La cour d’appel d’Aix-en-Provence, statuant le 19 juin 2025, examine un litige indemnitaire suite à un accident de la circulation. La victime, une infirmière, sollicite réparation pour divers préjudices économiques après une transaction partielle. La juridiction doit déterminer le lien de causalité entre l’accident et les pertes alléguées, notamment la perte de gains professionnels futurs. Elle rejette ces demandes mais accorde une indemnisation pour incidence professionnelle, infirmant partiellement le premier jugement.
La distinction entre perte de gains et incidence professionnelle
La preuve exigeante du lien causal pour la perte de revenus. La cour exige une démonstration certaine du lien entre l’incapacité et l’inaptitude professionnelle. La victime produit un avis d’inaptitude et un licenciement mais ne convainc pas les juges. Les expertises médicales concluent à une discordance entre les séquelles et l’inaptitude totale. « Aucune autre pièce médicale produite aux débats ne permet de caractériser un lien de causalité » (point 22). Cette exigence stricte protège l’assureur contre des demandes non justifiées médicalement.
La reconnaissance d’une majoration de la pénibilité au travail. En revanche, l’expertise constate une atteinte réelle à la capacité de travail. Les médecins retiennent une majoration de la pénibilité due aux douleurs cervicales. Ce constat ouvre droit à réparation sous un autre chef que la perte de salaire. « Cette dernière présentait […] une « certaine majoration de la pénibilité, en particulier posturale » » (point 26). La cour opère ainsi une distinction fine entre l’inaptitude totale et l’aggravation des conditions d’exercice.
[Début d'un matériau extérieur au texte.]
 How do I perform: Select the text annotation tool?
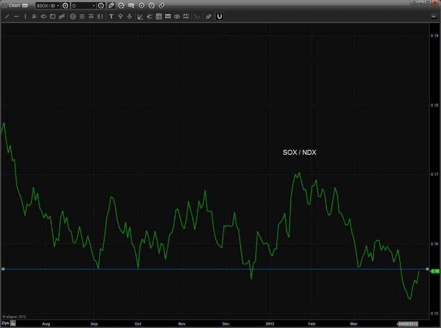pos(111,16)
Les effets juridiques de la transaction amiable partielle
La transaction comme limite à l’action en justice. Les parties avaient déjà réglé à l’amiable plusieurs postes de préjudice. L’appel ne porte donc que sur les chefs non transigés, comme la perte de gains futurs. Cette situation rappelle l’autorité attachée aux accords transactionnels. « Les demandes […] au titre de la perte de gains professionnels futurs […] sont irrecevables comme se heurtant à l’autorité de la chose jugée attachée à la transaction » (Cass. Deuxième chambre civile, le 26 janvier 2023, n°21-15.483). La décision commentée respecte ce principe en circonscrivant son examen.
La portée de l’expertise médicale dans le contentieux indemnitaire. Le rapport d’expertise constitue ici l’élément central du débat sur la causalité. La cour suit ses conclusions pour départager les arguments contradictoires des parties. L’expertise menée contradictoirement renforce son autorité et son poids probatoire. « Les opérations d’expertises […] se sont déroulées en présence du docteur [E], médecin conseil » (point 19). Cette procédure garantit l’équité et fonde la légitimité de la décision judiciaire qui en découle.